Le fabricant taiwanais propose d’ailleurs lui-même un tel outil : aiDaptiv Pro Suite. Il s’agit d’une interface de dialogue avec un ou plusieurs LLM de son choix, qui permet aussi d’inclure des documents dans la conversation (RAG). Et même de surentraîner le LLM (fine-tuning) avec ces documents pour qu’il en comprenne le sens, alors que le RAG s’apparente plus à un moteur de recherche.
La bibliothèque aiDaptive+ et la console aiDaptiv Pro Suite UI ne fonctionnent qu’avec les SSD NVMe de la nouvelle gamme PASCARI de Physon (acronyme de Performance, AI, Security, Capacity, Acceleration, Reliability & Innovation). Ces SSD disposent d’un firmware spécialement conçu pour faire passer leurs cellules de NAND pour de la mémoire GPU présente sur le bus PCIe.
La famille des SSD NVMe PASCARI est subdivisée en six gammes qui se différencient essentiellement par la nature de leur NAND. Par exemple, les modèles D sont les plus capacitifs (jusqu’à 122,88 To), mais comme ils utilisent une NAND QLC, ils sont 20 fois moins endurants que les modèles X à base de NAND MLC. Eux offrent jusqu’à 30,72 To de capacité. Les modèles D sont aussi 33 fois moins endurants que les modèles AI qui se limitent, eux, à une capacité de 8 To.
En plus de ces pièces détachées, Phison a noué des partenariats pour proposer des solutions d’appoint prêtes à l’emploi. Avec le fabricant de baies de stockage StorOne, il propose la configuration ONEai. Ici, la baie de disques contient l’ensemble des documents à soumettre à une IA, stockés sur une capacité de 500 To. Sa partie serveur (son contrôleur) est quant à elle dotée d’un GPU, d’un ou plusieurs SSD PASCARI, ainsi que des logiciels aiDaptive+ et aiDaptiv Pro Suite UI.
« Il devient possible d’entraîner et d’inférer localement. Avec cette solution, vous passez d’un centre de données à un simple bureau équipé d’une prise murale », ironise Michael Wu.
Phison planche aussi sur la fourniture d’un serveur 4U équipé de huit GPU et de huit SSD PASCARI qui serait capable de surentraîner des modèles de 671 milliards de paramètres (Deepseek R3) et même de 2000 milliards de paramètres (le futur Llama 4 Behemoth, prévu pour 2026).
Démocratiser le surentraînement des IA
« Nous ne voulons pas nous limiter à l’inférence.

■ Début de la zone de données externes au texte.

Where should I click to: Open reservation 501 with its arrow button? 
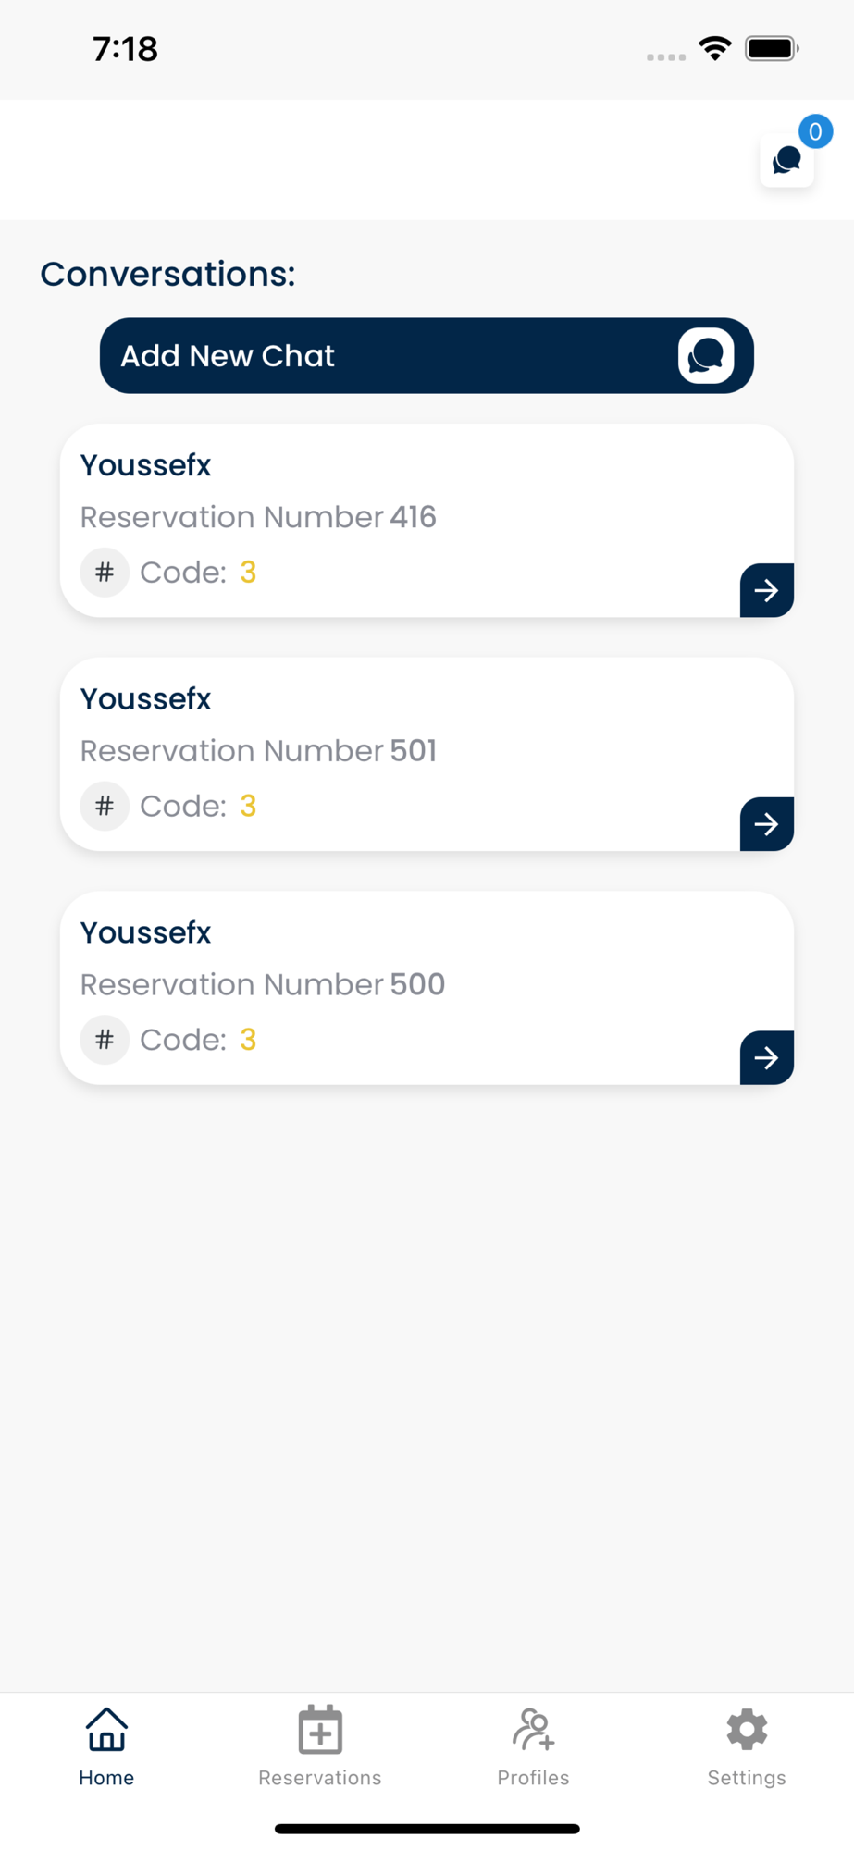click(766, 824)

Notre stratégie, c’est de démocratiser le surentraînement local des IA. Et nous voulons même le faire depuis un PC portable », dit encore Michael Wu.
Il évoque des fourchettes de prix. Un PC portable embarquant un GPU et un SSD PASCARI pourrait surentraîner un modèle en 8 milliards de paramètres pour une facture globale comprise entre 2000 et 3000 dollars. Un PC de bureau avec un GPU plus puissant dans un slot PCIe et un SSD PASCARI plus capacitif surentraînerait un LLM de 13 milliards de paramètres pour environ 3000 à 4000 dollars. Une station de travail avec quatre GPU et autant de SSD PASCARI pourrait surentraîner un modèle de 100 milliards de paramètres pour environ 50 000 dollars.

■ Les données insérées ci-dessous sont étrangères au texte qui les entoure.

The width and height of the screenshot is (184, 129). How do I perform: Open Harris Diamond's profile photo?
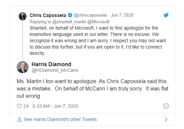[23, 67]
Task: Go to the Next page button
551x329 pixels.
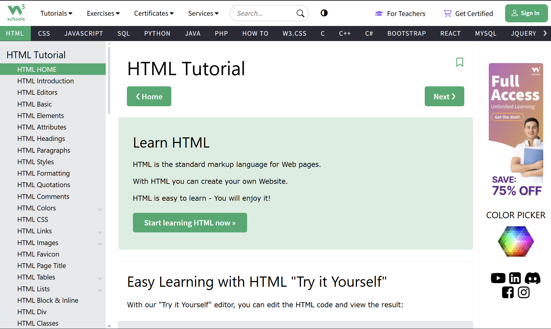Action: click(444, 97)
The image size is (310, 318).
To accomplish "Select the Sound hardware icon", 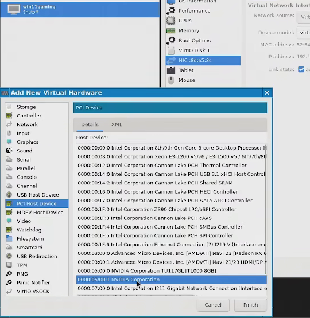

« Nous ciblons un public large : PME, collectivités, établissements scolaires auront accès grâce à nous aux fonctions de pointe de l’IA », conclut le patron de la filiale américaine.
Pour Phison, 2025 s'annonce comme une année de vérité. Après les hauts et les bas de la période post-Covid, l'entreprise se donne comme objectif de passer de 10 % à 30 % de son chiffre d'affaires sous la marque PASCARI. Le pari est audacieux. Mais avec son avance sur le PCIe Gen5, sa capacité à produire des SSD sur mesure et sa vision très spécifique de l'évolution de l'IA, Phison pourrait bien devenir l’une des références derrière les plus grandes innovations du secteur.